The result was a pair of gloved with especially equipped braille sensors that bend in response to the phone sensors. This, in turn, makes it easier for someone who is visually impaired to type on their smart devices.

Dilamani said that she was honored – and a little surprised –to reach this point and be recognized. Then, When asked how she’d react if she was among the finalists, to be announced on Jan. 23, Dilamani said she’d likely be “speechless.”

“I’d probably be speechless, because this project I was working on, it was a homegrown project and I didn’t have this advanced input by a mentor,” Dilamani said.

Regardless of the end results of the science contest though, Dilamani, a member of the school’s neuroscience club, Key Club and two sports teams, said she intends to continue studying engineering in college.

Amy Shteyman

Amy Shteyman

Amy Shteyman, a fellow semifinalist, said she had the chance to use new equipment built by the army and Israeli intelligence for a project expanding the science behind smiles.

More specifically, Shteyman said, she conducted a neuroimaging study to map brain activity that came from certain interactions that caused people to smile, whether it was with other people or inanimate objects.
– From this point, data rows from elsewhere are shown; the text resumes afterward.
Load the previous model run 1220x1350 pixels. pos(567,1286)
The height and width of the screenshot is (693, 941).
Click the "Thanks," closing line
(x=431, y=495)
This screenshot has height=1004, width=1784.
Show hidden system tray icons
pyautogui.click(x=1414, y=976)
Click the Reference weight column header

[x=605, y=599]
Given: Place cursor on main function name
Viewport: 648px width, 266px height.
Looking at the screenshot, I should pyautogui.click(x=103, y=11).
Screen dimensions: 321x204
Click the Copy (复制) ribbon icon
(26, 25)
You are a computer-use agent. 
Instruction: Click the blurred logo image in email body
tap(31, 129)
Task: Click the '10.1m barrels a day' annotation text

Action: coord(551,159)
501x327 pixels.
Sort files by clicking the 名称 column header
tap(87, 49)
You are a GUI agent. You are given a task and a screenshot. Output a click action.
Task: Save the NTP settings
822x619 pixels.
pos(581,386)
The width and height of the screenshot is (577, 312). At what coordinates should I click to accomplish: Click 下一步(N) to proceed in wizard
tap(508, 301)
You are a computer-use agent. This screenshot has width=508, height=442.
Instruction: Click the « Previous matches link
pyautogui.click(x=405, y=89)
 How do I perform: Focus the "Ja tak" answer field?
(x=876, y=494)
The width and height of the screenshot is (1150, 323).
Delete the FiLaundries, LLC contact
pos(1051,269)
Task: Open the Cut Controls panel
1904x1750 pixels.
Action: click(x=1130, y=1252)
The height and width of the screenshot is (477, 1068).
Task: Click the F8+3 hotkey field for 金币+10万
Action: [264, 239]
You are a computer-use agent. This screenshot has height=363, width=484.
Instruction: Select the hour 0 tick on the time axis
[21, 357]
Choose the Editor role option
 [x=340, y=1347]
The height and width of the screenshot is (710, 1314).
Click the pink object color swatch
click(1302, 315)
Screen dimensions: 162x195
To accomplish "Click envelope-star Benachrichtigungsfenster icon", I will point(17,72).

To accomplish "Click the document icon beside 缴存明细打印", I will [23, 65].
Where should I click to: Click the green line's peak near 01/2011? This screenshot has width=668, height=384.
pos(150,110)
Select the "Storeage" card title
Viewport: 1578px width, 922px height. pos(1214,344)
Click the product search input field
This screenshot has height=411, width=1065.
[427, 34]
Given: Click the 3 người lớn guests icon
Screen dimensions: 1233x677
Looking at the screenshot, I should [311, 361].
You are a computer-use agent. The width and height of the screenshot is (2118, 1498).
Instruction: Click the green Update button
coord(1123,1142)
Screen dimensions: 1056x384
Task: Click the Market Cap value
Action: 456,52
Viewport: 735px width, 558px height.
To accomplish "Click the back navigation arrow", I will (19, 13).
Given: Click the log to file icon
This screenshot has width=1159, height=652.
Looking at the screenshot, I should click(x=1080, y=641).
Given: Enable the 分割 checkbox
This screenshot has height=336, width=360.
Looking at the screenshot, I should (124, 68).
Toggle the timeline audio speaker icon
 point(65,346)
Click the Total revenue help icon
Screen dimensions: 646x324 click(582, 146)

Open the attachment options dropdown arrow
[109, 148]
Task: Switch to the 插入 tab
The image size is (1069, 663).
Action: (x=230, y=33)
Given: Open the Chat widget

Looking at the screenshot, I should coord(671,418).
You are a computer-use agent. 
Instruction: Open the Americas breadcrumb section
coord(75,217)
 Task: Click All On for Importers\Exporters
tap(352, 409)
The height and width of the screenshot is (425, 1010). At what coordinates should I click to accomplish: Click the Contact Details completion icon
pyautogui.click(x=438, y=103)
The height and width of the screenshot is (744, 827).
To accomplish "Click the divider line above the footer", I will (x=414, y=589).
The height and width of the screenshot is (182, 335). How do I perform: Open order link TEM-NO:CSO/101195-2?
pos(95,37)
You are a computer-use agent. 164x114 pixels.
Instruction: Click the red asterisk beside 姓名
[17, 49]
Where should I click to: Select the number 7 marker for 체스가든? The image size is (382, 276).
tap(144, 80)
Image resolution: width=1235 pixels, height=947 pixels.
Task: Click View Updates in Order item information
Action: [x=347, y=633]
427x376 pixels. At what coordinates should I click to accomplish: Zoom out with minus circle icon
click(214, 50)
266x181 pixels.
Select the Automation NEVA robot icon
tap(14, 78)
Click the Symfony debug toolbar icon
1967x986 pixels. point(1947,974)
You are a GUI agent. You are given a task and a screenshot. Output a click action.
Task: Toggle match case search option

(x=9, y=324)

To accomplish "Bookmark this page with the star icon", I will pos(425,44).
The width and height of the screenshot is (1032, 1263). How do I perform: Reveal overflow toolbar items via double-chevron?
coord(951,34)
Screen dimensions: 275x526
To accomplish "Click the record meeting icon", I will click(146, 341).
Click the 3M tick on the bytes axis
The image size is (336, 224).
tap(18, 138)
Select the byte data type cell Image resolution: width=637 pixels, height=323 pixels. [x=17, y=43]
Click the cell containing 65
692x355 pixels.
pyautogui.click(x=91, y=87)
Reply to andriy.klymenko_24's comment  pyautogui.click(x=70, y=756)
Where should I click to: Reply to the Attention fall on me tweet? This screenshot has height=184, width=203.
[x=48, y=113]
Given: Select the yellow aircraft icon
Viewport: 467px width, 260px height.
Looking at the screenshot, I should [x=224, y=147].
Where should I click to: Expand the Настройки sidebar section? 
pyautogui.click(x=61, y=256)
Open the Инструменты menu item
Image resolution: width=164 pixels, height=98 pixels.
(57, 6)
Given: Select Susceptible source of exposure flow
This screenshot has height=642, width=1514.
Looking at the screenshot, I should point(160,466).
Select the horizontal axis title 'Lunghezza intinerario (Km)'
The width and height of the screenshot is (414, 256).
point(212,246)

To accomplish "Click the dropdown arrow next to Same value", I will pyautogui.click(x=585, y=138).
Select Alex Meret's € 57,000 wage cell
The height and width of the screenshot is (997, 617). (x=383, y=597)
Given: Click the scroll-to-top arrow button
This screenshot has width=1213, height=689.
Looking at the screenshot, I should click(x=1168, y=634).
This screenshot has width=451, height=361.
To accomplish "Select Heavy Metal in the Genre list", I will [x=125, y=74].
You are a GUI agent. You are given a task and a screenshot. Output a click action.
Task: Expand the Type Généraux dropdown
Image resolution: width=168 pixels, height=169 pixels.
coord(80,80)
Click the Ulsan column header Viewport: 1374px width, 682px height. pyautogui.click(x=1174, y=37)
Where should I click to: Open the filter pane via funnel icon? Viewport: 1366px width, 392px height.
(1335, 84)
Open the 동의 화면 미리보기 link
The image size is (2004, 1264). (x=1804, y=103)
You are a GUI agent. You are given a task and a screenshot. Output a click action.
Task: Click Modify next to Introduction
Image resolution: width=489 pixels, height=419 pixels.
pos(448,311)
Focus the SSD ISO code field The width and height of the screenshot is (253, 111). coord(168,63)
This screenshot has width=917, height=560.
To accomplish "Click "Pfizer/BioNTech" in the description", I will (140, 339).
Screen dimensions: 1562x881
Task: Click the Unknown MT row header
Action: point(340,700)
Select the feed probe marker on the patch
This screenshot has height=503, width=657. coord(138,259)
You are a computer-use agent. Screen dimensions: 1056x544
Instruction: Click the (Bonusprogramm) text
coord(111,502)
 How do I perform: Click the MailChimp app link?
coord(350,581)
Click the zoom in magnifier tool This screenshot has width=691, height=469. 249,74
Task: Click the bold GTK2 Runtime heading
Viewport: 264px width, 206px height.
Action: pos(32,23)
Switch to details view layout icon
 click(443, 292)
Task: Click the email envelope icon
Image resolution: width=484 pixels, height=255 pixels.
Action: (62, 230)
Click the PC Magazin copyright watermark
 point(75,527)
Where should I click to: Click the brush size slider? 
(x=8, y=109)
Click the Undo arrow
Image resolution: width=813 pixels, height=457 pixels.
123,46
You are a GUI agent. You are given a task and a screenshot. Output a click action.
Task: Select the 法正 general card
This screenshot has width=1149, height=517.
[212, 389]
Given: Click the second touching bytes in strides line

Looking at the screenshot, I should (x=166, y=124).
“I found that there’s a difference in interactions when a person smiles at another person,” Shteyman said, noting that certain areas of the brain were much more strongly activated.

Shteyman said that neuroscience has always been a passion for her. It led her not only to found the school’s neuroscience club, she said, but also to pursue this project.

If she were to be a finalist in the Regeneron Science Talent Search, Shteyman said it would be “the biggest honor.”

“That would be the biggest honor,” Shteyman said. “Being able to present your work in Washington D.C. with Nobel Lauretes and all these very renowned people and accomplished people… I can’t even imagine.”

Regardless of the results, Shteyman said she intends to continue her neuroscience studies with Dr. Joy Hirsch, who mentored her through the project, at Yale University.

“For me, even getting into the lab and having the experience to work with such nice and exciting people in the lab, that’s what made me love research so much,” Shteyman said.

Megan Xu

Megan Xu

Fellow scholar Megan Xu, 17, said she studied the preservation of microscopic lifeforms dating back 800 million years, and how organic carbon affects their ultimate transformation into fossils.

Xu said she found a negative impact, with carbon adversely affecting their quality. This discovery, she said, could help explain the differences between various microfossils from the era and why some species were preserved rather than not.

Her project idea originated from a program she attended from over the summer, as well as her mentor, Tina Woltz, a Ph.D student at the University of California Santa Barbara.

In addition to the research program, Xu has also been president of the Science Olympiad Club, where she said they get to “explore science topics that normally wouldn’t be taught in school,” and has been a member of the Nassau County Mathematics team.

“I didn’t get to take environmental science or in-depth earth science in high school,” Xu said.

Outside of school, Xu said she also has a love of music. She has learned at the “Manhattan School of Music” and has an upcoming honors orchestra event in March.

When asked what she would do if she advanced to the finals, Xu said she might be a little worried to miss the last day of the event, but that she would be very happy.

“I’d be super ecstatic that I’d get to go to Washington D.C.,” Xu said.

Xu, who recalled seeing scientific scholars on the school website when she was younger, also thanked the research program, the school and science research teacher Alan Schorn for being so supportive to the group.